Sulla base dell’esperienza fatta durante la battagli a Jenin dell’aprile 2002, Israele ha deciso questa volta di permettere a un gruppo di giornalisti sia locali che stranieri di accompagnare i soldati durante le operazioni. “Uno degli errori fatti allora a Jenin – spiega Gideon Meir, vice direttore generale del ministero degli esteri – fu quello di tenere i giornalisti fuori dal teatro delle operazioni per garantirne la sicurezza. Ma il risultato fu che i giornalisti si convinsero che Israele aveva qualcosa da nascondere e si misero a pubblicare ogni possibile voce incontrollata”.

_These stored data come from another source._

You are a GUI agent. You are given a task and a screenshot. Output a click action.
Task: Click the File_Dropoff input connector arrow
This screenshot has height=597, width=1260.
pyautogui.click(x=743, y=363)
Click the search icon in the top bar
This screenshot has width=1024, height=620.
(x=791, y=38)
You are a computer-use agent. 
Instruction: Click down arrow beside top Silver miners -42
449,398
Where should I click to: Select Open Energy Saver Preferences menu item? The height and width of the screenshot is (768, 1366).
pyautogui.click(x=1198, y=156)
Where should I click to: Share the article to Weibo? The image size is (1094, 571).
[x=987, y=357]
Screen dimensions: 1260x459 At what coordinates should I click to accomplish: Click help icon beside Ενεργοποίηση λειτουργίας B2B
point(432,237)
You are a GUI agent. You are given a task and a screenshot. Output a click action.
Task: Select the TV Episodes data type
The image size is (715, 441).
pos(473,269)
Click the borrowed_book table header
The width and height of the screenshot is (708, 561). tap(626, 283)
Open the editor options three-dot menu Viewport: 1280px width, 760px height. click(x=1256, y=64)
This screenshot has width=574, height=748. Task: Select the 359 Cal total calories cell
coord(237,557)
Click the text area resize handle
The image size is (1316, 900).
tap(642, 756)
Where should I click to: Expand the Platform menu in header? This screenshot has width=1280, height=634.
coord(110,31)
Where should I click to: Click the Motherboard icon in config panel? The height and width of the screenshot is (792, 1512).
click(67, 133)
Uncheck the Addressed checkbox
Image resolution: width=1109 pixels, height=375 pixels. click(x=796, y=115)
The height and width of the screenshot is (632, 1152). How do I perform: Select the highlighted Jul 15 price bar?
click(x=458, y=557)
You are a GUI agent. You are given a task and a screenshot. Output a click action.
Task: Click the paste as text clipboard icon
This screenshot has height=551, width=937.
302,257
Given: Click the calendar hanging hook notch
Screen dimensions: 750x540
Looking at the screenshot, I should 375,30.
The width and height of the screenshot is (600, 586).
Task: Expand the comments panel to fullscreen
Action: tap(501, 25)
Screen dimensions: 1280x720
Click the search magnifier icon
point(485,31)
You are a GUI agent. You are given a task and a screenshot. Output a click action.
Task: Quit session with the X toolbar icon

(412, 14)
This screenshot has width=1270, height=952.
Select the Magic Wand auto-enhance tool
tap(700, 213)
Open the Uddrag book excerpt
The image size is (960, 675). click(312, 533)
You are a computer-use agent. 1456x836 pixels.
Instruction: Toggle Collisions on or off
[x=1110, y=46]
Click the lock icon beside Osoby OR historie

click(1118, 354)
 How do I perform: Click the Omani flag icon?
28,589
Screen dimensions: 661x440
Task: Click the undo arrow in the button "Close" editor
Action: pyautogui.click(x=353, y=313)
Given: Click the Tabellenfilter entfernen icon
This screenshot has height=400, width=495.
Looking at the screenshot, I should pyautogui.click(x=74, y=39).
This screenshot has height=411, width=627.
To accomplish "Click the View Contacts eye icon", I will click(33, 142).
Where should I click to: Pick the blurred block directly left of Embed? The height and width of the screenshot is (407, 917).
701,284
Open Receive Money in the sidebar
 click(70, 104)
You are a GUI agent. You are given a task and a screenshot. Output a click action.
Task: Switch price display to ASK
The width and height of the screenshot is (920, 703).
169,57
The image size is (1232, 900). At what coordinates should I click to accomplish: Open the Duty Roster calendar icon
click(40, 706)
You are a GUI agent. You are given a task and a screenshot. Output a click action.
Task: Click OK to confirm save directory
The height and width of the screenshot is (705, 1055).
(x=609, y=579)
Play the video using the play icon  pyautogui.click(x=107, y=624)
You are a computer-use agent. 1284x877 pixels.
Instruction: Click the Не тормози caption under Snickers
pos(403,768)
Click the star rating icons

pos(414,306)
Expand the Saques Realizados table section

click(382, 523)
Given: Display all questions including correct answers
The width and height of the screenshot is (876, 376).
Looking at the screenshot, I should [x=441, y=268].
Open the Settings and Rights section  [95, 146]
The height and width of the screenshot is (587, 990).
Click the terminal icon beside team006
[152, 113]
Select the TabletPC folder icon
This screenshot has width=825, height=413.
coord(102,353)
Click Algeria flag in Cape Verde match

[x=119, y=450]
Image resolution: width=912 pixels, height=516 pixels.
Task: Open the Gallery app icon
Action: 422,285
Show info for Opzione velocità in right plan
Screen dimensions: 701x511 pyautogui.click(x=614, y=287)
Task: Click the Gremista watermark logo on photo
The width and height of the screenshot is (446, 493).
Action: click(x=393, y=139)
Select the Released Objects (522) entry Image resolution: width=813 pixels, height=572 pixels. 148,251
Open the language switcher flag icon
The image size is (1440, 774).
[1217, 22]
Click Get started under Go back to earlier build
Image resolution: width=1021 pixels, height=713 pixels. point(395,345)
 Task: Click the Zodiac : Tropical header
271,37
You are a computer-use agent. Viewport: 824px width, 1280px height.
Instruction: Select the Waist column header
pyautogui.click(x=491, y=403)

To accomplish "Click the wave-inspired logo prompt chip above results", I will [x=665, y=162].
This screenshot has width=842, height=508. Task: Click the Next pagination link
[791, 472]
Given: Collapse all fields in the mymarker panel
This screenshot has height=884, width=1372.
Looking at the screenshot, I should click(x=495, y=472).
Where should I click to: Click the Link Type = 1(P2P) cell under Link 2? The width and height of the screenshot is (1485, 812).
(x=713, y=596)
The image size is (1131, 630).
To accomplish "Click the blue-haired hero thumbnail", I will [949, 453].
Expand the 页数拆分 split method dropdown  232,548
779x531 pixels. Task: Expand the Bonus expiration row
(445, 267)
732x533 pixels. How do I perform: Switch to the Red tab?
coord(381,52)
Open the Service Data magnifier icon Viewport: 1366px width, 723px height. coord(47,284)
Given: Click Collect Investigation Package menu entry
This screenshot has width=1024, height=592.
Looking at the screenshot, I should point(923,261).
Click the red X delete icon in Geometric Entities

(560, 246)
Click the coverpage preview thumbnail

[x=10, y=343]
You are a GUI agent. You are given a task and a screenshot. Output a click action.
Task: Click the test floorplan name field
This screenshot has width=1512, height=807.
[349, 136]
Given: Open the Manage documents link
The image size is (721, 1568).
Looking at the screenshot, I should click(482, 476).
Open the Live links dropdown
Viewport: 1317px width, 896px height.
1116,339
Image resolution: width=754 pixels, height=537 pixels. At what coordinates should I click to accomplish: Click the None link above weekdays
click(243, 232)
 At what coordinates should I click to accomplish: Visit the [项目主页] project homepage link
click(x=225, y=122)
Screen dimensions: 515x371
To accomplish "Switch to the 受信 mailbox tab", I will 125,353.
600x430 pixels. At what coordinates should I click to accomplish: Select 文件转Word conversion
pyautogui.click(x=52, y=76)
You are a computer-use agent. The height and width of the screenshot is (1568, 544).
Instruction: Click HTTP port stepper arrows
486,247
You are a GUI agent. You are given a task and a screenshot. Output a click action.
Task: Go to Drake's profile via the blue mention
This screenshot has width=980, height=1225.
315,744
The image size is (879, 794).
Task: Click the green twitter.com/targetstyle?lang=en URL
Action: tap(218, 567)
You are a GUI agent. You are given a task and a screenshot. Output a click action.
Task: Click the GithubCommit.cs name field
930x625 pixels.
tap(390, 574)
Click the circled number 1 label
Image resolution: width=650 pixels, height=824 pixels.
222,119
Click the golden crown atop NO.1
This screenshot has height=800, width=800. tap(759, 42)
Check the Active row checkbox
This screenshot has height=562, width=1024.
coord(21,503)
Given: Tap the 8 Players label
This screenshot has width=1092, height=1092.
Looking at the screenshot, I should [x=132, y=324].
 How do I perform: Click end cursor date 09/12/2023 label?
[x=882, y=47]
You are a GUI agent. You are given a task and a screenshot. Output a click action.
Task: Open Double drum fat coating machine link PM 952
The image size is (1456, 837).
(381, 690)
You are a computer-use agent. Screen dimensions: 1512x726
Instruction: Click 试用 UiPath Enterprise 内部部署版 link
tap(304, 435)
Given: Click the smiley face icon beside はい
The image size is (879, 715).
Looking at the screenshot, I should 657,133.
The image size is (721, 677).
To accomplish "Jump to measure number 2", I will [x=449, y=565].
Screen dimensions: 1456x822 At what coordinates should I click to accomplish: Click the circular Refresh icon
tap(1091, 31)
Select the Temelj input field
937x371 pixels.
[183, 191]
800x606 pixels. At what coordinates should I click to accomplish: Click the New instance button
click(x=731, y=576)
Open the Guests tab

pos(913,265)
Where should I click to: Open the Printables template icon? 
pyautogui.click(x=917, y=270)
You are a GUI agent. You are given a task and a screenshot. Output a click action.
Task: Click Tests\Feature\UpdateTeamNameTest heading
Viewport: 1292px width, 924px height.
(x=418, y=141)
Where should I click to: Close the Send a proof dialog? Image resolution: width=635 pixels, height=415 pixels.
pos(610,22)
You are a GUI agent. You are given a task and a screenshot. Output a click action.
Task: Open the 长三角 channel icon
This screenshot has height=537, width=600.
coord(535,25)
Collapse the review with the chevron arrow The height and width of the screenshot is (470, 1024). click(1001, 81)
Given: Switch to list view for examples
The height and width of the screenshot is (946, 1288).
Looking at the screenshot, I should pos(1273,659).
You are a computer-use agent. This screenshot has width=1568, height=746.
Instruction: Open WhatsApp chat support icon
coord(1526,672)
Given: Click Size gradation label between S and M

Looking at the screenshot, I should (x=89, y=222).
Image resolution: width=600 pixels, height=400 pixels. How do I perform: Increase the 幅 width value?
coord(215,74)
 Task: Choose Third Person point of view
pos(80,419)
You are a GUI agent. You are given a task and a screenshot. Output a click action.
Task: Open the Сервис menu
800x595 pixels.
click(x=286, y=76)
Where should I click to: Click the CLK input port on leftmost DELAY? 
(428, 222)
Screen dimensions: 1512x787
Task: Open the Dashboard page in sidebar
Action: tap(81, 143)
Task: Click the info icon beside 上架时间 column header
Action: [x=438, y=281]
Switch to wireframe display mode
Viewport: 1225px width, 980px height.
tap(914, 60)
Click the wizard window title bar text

Meir si augura che anche i giornalisti abbiano fatto tesoro dell’esperienza di Jenin e delle menzogne che pubblicarono. “A Jenin la stampa massacrò la verità e la propria professionalità – dice – Ora la stampa ha la possibilità di riscattarsi dalla caduta di credibilità che la accompagna da Jenin”. Ma Meir aggiunge che, per adesso, non si sente molto incoraggiato da come vengono riportati i fatti da Rafah. “Riferiscono di centinaia di case distrutte, cosa che non avviene. Riferiscono dei risultati delle azioni delle Forze di Difesa israeliane, ma non di ciò che ha portato a quelle azioni. Abbiamo chiarito bene che siamo costretti a intervenire per la totale inadempienza dell’Autorità Palestinese, che si era impegnata con gli accordi a contrastare il terrorismo. E abbiamo anche spiegato che stiamo usando forze di terra per evitare il più possibile danni ai civili”.